I'd called just after tasting for the first time the newly released Holly's Hill Vineyards 2009 El Dorado Viognier. Josh Bendick and his wife Carrie Bendick make only wines from grapes long associated with France's Rhone Valley - viognier, roussanne, mourvedre, grenache, syrah and the like.
They've been doing this for a decade now. Their approach to applying the traditions of the Rhone Valley to grapes grown in upstart California is studious and precise. With energy, elegance and equilibrium, their wines speak profoundly and consistently of the future of Rhone Valley varieties in California. When a method isn't yielding a wine to meet the high standards they've set for themselves, they don't hesitate to tweak it.
Take the viognier. They'd planted two acres to the variety in 2000, and began to release their interpretation a couple of years later. Those first results were refreshing and popular, but they were more about California than France - ripe and fat, with the vanillin of oak threatening to upstage the wine's telltale honeysuckle smell and peachy flavor.
The Bendicks began to dial it back. They started to harvest the viognier when it got ripe but not overripe. They switched from newer French oak barrels to older casks that wouldn't leave the wine with as much astringency, vanilla and tannin.
As a consequence, the Holly's Hill Vineyards 2009 El Dorado Viognier is an uncommonly refined take on the varietal.
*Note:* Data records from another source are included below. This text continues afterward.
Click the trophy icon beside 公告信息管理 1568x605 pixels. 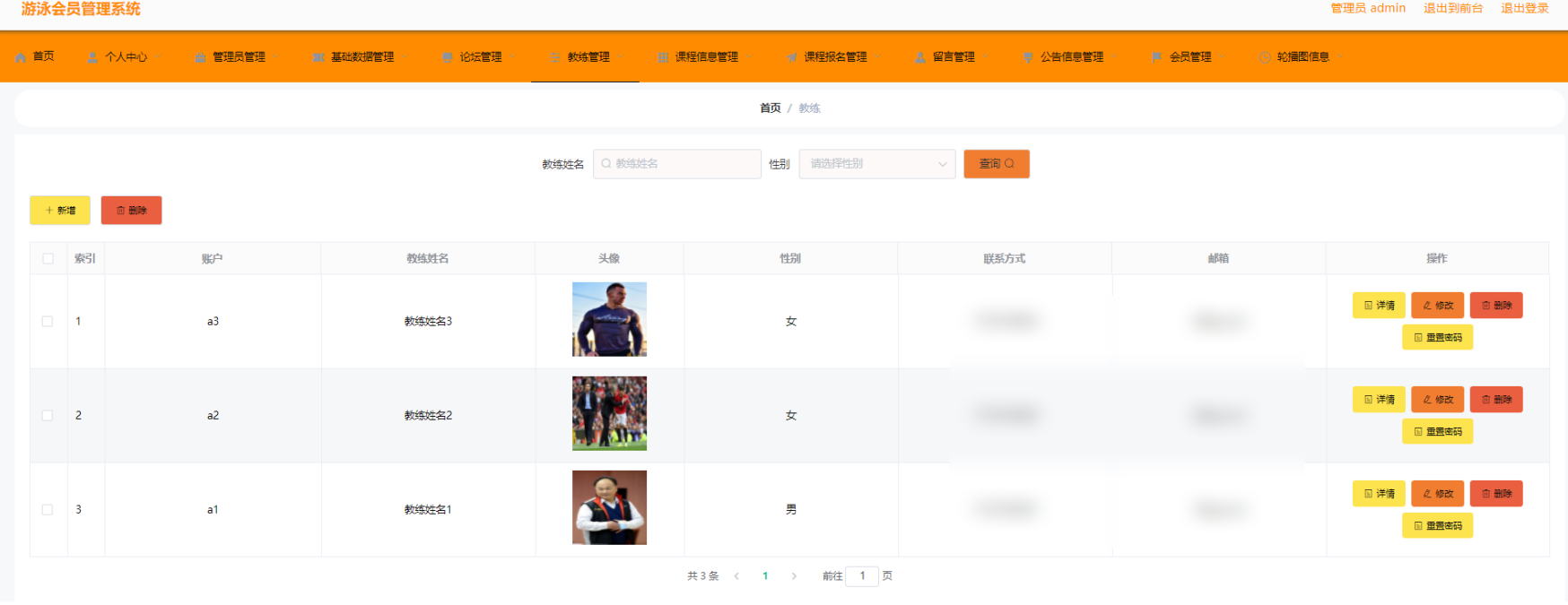click(1028, 57)
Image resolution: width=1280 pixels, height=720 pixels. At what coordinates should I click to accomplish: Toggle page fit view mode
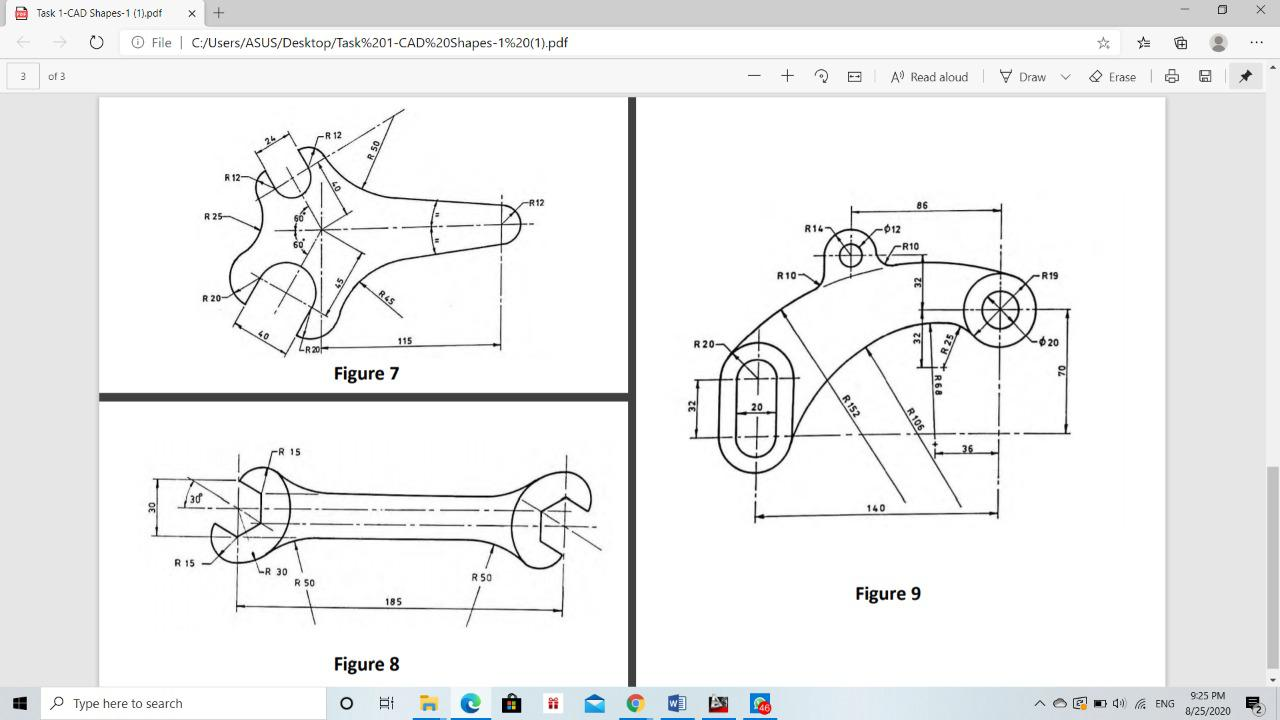854,76
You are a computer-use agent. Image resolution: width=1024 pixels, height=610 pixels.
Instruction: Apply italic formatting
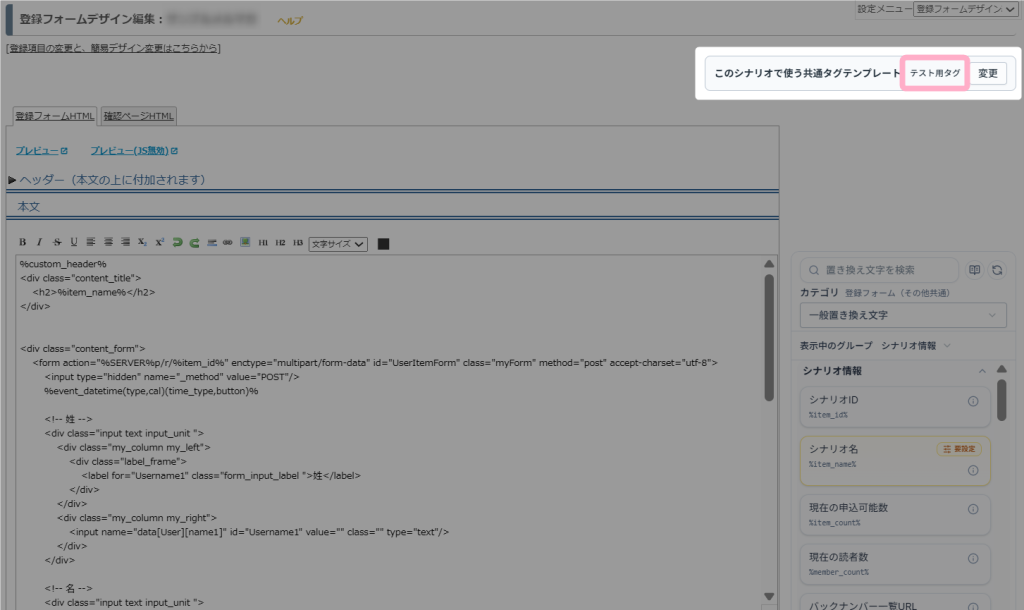click(39, 242)
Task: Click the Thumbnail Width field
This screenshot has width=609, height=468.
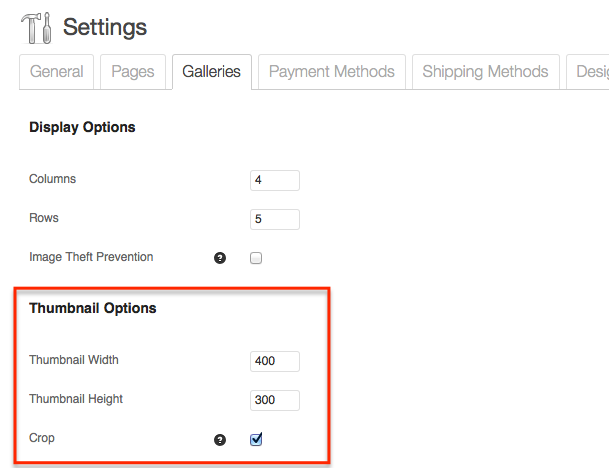Action: 275,361
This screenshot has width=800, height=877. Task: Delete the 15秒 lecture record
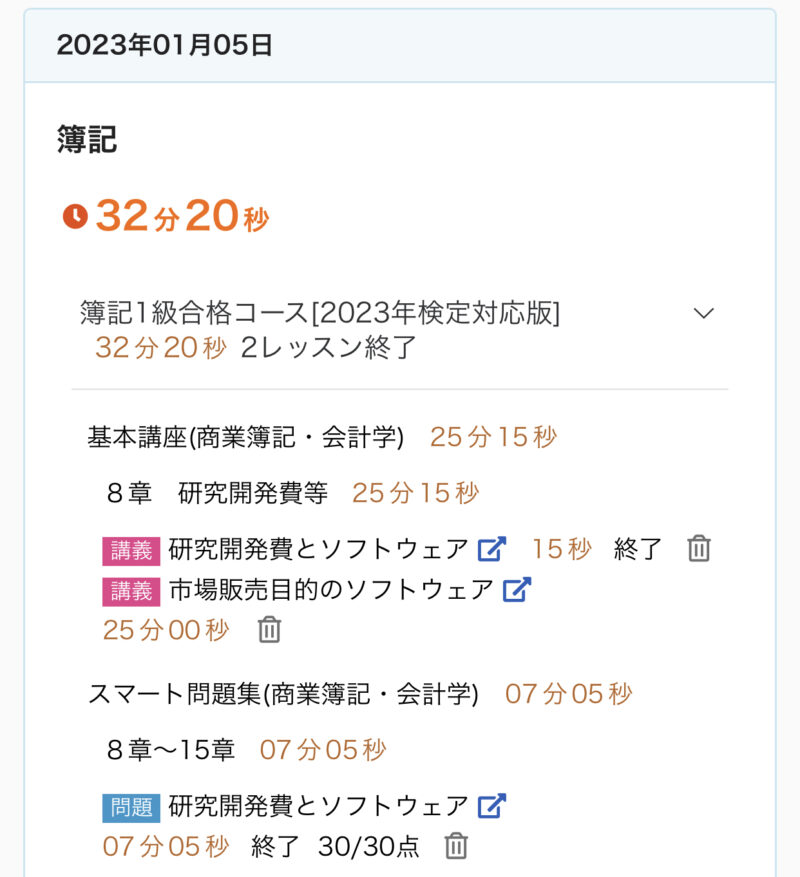point(699,549)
It's more sinewy than fat, swapping the grape's frequently heavy-handed viscosity for a more invigorating blend of zestiness and spice. It's dry and persistent, and balances astutely the grape's inherent richness with a leanness and stoniness that speaks clearly to the place where the grapes were grown.
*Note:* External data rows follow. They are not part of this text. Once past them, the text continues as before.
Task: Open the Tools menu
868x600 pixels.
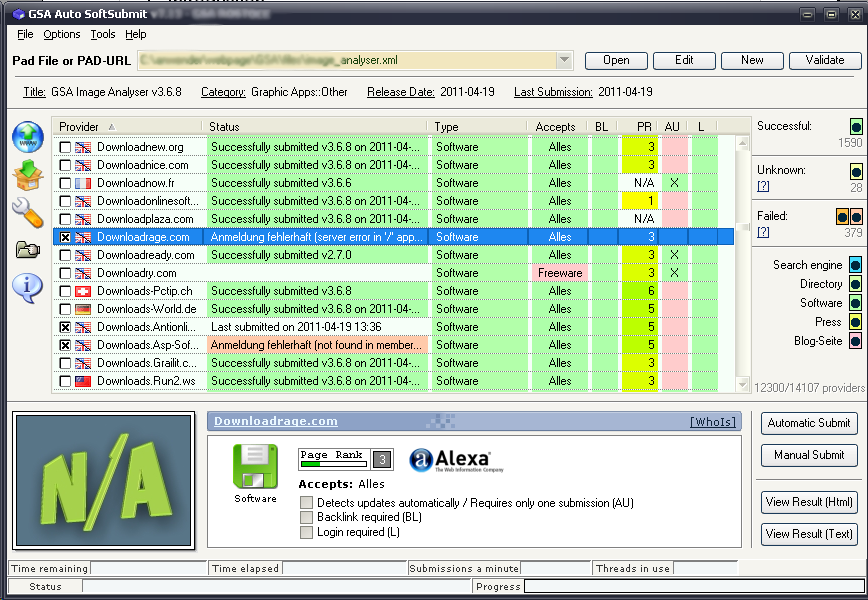Action: [103, 34]

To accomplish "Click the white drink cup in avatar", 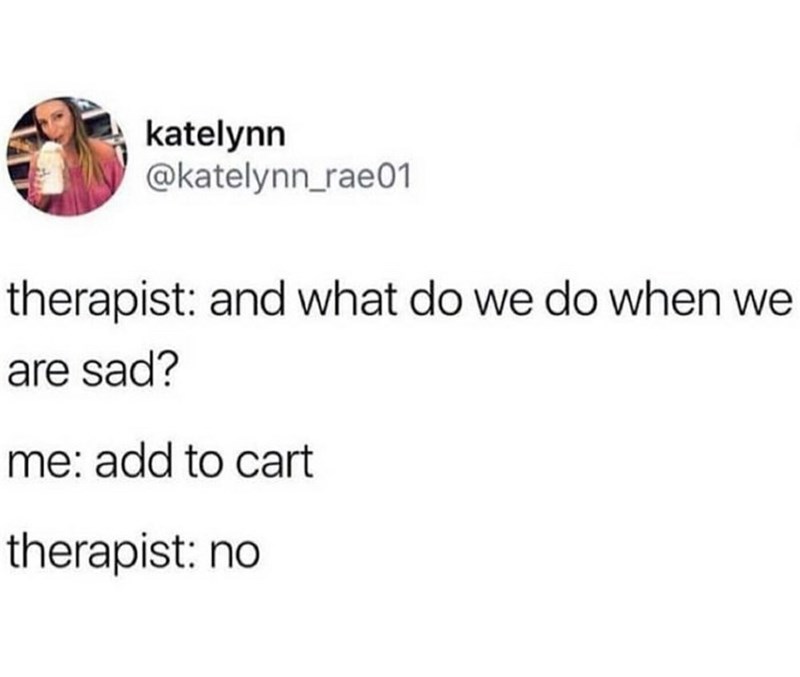I will 49,168.
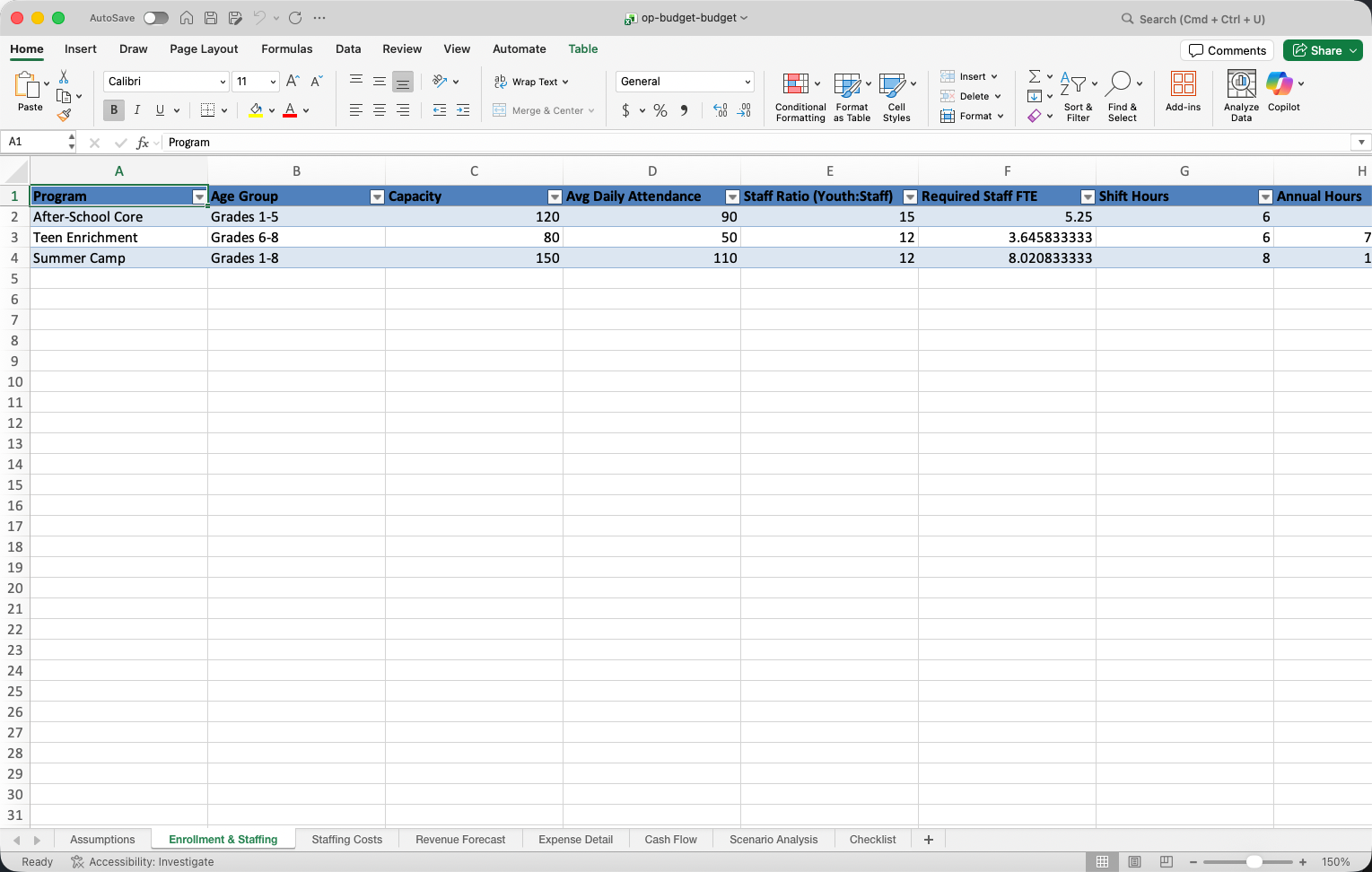Click the Format Painter brush icon
Image resolution: width=1372 pixels, height=872 pixels.
click(64, 115)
And speaking of place, let's get back to Josh Bendick's growing apprehension as we talked of the wine. The family's viognier is planted at the lower reaches of their vineyard, about 150 feet down a steep slope from their tasting room. It's a cool spot, ideal for producing a viognier zippy with acidity. But the site can get too cold, especially in the spring, when late frosts can kill off much of the crop. In 2007 and 2008, the family lost half its viognier to frosts.
Though it was mid-May when we'd talked, snow again just had blanketed the Holly's Hill vineyard, and the weather remained unseasonably cold. "I'll call you right back," said Josh Bendick, about to check out the vioginer vines to see how the budding fruit was weathering the atypical weather.
When he called back shortly, he reported, "We've lost maybe half the crop. Viognier is our earliest variety, and it's on the very bottom of the vineyard, where the cooler air settles." Thus, it was getting clobbered by the spring storms.
Their viognier is increasingly popular - they sell most of it directly in their tasting room - and he's understandably keen on keeping the wine available. This raises the prospect that for the first time this year they'll end up buying grapes from another vineyard. "It's farming," says Bendick of the loss.
By the numbers: 14.4 percent alcohol, 400 cases, $18.
Context: Given the viognier's refreshing acidity, Josh Bendick doesn't shy from pairing it with fairly rich and equally lively foods; he especially likes the wine with Indian curries and Thai-style mussels.
Availability: Aside from the winery, the viognier is available at the El Dorado Hills branch of Nugget Markets. It also can be ordered online through the winery's Web site, www.hollyshill.com.
More information: The tasting room at Holly's Hill Vineyards, 3680 Leisure Lane, Placerville, is open 10 a.m.-5 p.m. daily."